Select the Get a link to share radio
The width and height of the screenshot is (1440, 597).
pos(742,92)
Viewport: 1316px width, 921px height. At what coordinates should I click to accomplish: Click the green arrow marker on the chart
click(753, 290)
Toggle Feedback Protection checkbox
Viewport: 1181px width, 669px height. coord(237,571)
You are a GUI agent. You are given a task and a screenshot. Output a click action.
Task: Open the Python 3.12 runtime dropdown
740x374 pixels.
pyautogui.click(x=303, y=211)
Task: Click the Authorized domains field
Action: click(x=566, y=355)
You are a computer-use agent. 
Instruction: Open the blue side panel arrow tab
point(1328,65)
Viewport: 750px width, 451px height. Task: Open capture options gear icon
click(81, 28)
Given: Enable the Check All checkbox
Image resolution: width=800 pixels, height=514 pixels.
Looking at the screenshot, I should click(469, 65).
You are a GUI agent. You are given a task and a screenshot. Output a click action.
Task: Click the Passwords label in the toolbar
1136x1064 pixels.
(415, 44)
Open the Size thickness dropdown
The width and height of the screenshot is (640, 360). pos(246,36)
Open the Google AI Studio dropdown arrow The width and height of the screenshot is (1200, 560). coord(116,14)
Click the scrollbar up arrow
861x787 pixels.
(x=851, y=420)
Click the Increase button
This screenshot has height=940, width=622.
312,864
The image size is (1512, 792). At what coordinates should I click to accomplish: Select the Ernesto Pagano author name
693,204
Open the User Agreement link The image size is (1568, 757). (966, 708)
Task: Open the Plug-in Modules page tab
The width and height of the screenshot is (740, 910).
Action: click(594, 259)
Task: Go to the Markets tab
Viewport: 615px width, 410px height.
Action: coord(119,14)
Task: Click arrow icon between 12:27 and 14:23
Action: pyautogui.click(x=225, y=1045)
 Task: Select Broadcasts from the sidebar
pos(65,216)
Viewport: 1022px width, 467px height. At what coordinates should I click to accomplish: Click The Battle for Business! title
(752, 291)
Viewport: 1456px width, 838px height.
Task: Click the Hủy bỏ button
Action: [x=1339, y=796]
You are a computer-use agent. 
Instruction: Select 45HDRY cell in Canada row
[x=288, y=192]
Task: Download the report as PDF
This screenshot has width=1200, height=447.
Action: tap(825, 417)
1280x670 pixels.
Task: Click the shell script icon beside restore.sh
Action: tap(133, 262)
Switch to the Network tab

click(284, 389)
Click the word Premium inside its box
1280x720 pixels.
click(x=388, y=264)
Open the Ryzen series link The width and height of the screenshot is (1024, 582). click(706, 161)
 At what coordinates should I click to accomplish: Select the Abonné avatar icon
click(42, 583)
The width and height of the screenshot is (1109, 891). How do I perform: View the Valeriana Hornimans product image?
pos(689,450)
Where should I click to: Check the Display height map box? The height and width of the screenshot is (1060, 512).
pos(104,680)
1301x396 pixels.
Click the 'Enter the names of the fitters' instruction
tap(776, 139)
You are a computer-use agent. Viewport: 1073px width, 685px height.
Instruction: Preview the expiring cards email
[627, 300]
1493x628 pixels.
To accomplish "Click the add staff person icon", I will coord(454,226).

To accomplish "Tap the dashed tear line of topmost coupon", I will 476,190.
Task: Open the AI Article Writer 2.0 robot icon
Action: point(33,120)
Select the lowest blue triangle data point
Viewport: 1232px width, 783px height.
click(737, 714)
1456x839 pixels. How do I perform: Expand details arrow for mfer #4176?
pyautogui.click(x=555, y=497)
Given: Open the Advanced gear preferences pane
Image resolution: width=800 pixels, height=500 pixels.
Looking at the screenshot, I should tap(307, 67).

+++++

In your reply, restate every entry exactly.

Select the Get a link to share radio
The width and height of the screenshot is (1440, 597).
pos(742,92)
Viewport: 1316px width, 921px height. At what coordinates should I click to accomplish: Click the green arrow marker on the chart
click(753, 290)
Toggle Feedback Protection checkbox
Viewport: 1181px width, 669px height. coord(237,571)
You are a GUI agent. You are given a task and a screenshot. Output a click action.
Task: Open the Python 3.12 runtime dropdown
740x374 pixels.
pyautogui.click(x=303, y=211)
Task: Click the Authorized domains field
Action: click(x=566, y=355)
You are a computer-use agent. 
Instruction: Open the blue side panel arrow tab
point(1328,65)
Viewport: 750px width, 451px height. Task: Open capture options gear icon
click(81, 28)
Given: Enable the Check All checkbox
Image resolution: width=800 pixels, height=514 pixels.
Looking at the screenshot, I should click(469, 65).
You are a GUI agent. You are given a task and a screenshot. Output a click action.
Task: Click the Passwords label in the toolbar
1136x1064 pixels.
(415, 44)
Open the Size thickness dropdown
The width and height of the screenshot is (640, 360). pos(246,36)
Open the Google AI Studio dropdown arrow The width and height of the screenshot is (1200, 560). coord(116,14)
Click the scrollbar up arrow
861x787 pixels.
(x=851, y=420)
Click the Increase button
This screenshot has height=940, width=622.
312,864
The image size is (1512, 792). At what coordinates should I click to accomplish: Select the Ernesto Pagano author name
693,204
Open the User Agreement link The image size is (1568, 757). (966, 708)
Task: Open the Plug-in Modules page tab
The width and height of the screenshot is (740, 910).
Action: click(594, 259)
Task: Go to the Markets tab
Viewport: 615px width, 410px height.
Action: coord(119,14)
Task: Click arrow icon between 12:27 and 14:23
Action: pyautogui.click(x=225, y=1045)
 Task: Select Broadcasts from the sidebar
pos(65,216)
Viewport: 1022px width, 467px height. At what coordinates should I click to accomplish: Click The Battle for Business! title
(752, 291)
Viewport: 1456px width, 838px height.
Task: Click the Hủy bỏ button
Action: [x=1339, y=796]
You are a computer-use agent. 
Instruction: Select 45HDRY cell in Canada row
[x=288, y=192]
Task: Download the report as PDF
This screenshot has width=1200, height=447.
Action: tap(825, 417)
1280x670 pixels.
Task: Click the shell script icon beside restore.sh
Action: tap(133, 262)
Switch to the Network tab

click(284, 389)
Click the word Premium inside its box
1280x720 pixels.
click(x=388, y=264)
Open the Ryzen series link The width and height of the screenshot is (1024, 582). click(706, 161)
 At what coordinates should I click to accomplish: Select the Abonné avatar icon
click(42, 583)
The width and height of the screenshot is (1109, 891). How do I perform: View the Valeriana Hornimans product image?
pos(689,450)
Where should I click to: Check the Display height map box? The height and width of the screenshot is (1060, 512).
pos(104,680)
1301x396 pixels.
Click the 'Enter the names of the fitters' instruction
tap(776, 139)
You are a computer-use agent. Viewport: 1073px width, 685px height.
Instruction: Preview the expiring cards email
[627, 300]
1493x628 pixels.
To accomplish "Click the add staff person icon", I will coord(454,226).

To accomplish "Tap the dashed tear line of topmost coupon", I will 476,190.
Task: Open the AI Article Writer 2.0 robot icon
Action: point(33,120)
Select the lowest blue triangle data point
Viewport: 1232px width, 783px height.
click(737, 714)
1456x839 pixels. How do I perform: Expand details arrow for mfer #4176?
pyautogui.click(x=555, y=497)
Given: Open the Advanced gear preferences pane
Image resolution: width=800 pixels, height=500 pixels.
Looking at the screenshot, I should tap(307, 67).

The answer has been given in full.